Gaskiya plans to begin piloting the tests in partnership with several aquaculture venture funds and incubators with farms in northern Europe and around the Mediterranean. Meltzer said the need for such technology is great.

“So when we talk to people about it [with potential partners], they’re all very interested in working with us,” he said.

Because it has yet to be used in the field, Whitaker said he still has some important outstanding questions about the tests.

“I would imagine that fishes often have these bacteria or viruses in such low numbers that they may never get sick,” he said. “So, when do you need to jump and when do you not? That’s what I’m less certain about. But the concept really intrigues me.”

While the larger animal health market is projected to reach $43 billion over the next five years, largely due to demand for medicine used in livestock, Melzer describes the current approach to health management in aquaculture as “archaic,” despite the recent growth of the industry overall.

Malone agrees. “The large animal health providers that participate in agricultural farming markets have not been actively growing in the aquaculture space,” he said. “And we think they’re crazy.
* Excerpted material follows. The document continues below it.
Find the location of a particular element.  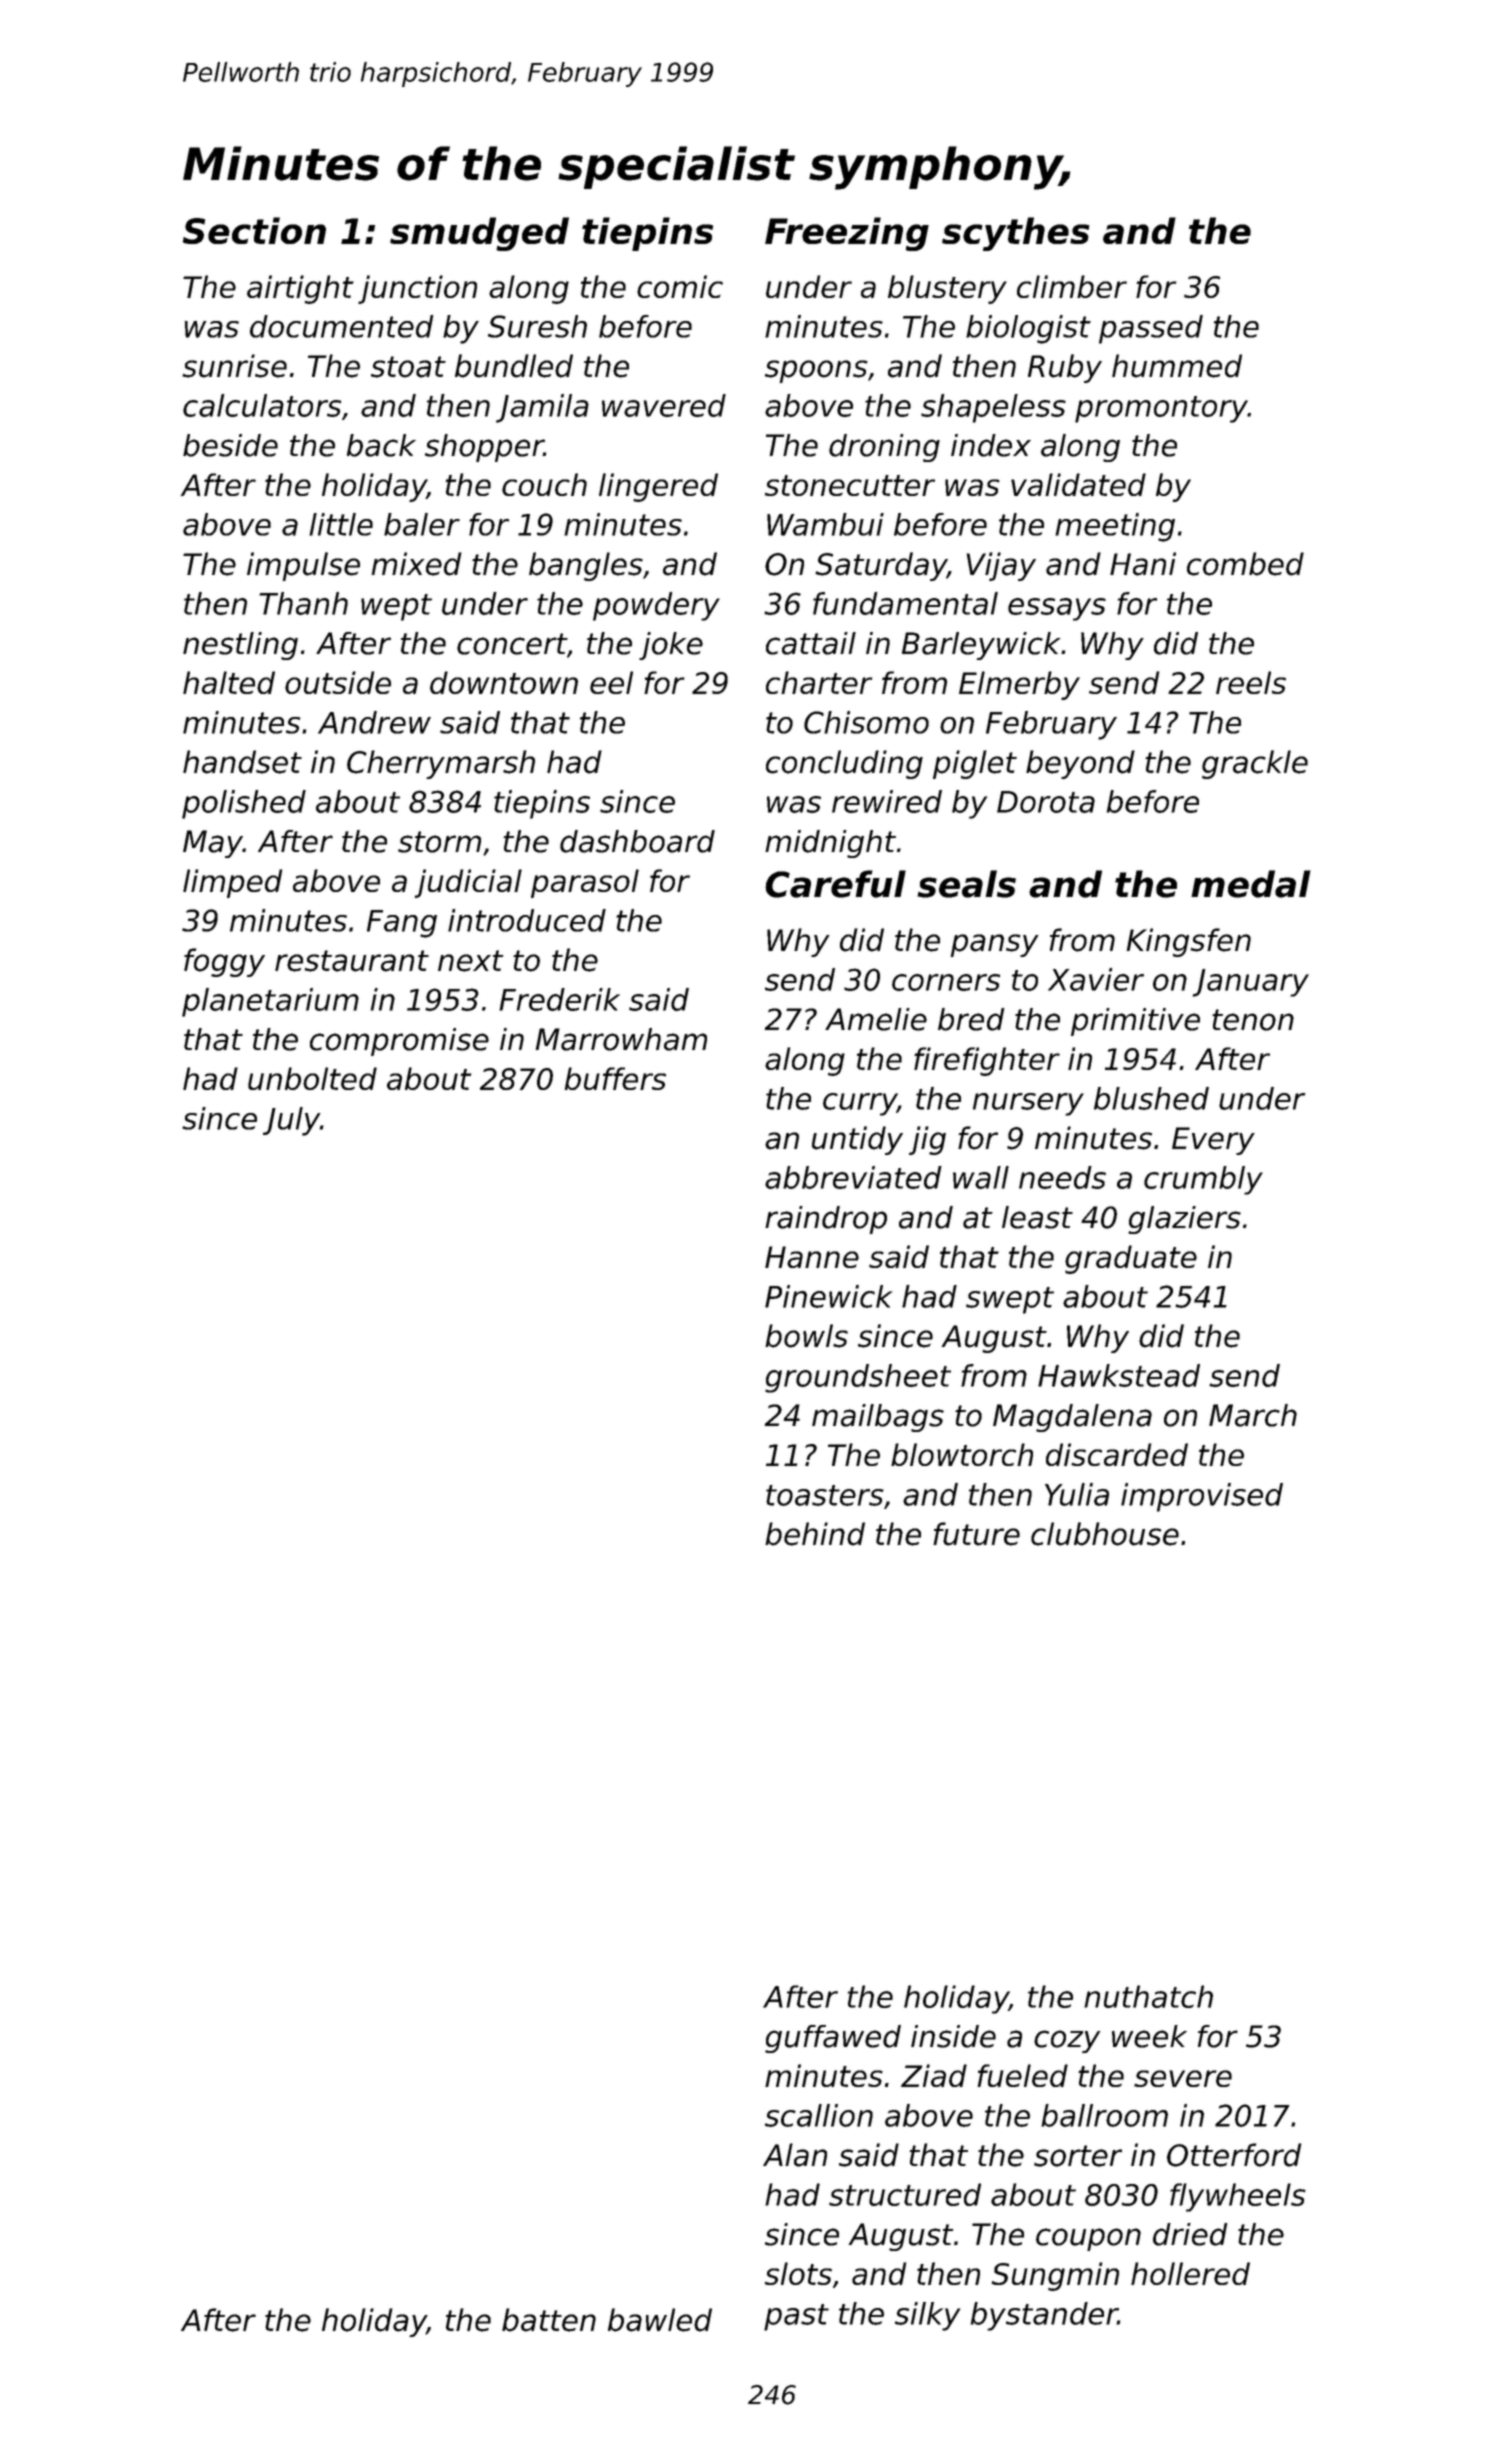

Xavier is located at coordinates (1096, 979).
There’s a huge opening – and we intend to develop new products to fill the gaps.”

And although Gaskiya Diagnostics will be tested in Europe, it may ultimately have the most benefit in Asia and in developing nations, where smallholder farmers stand to benefit from a test that will cost only around $5 to use.

“It’s really intended for the small farmer to use – it takes no technical skill whatsoever,” said Malone.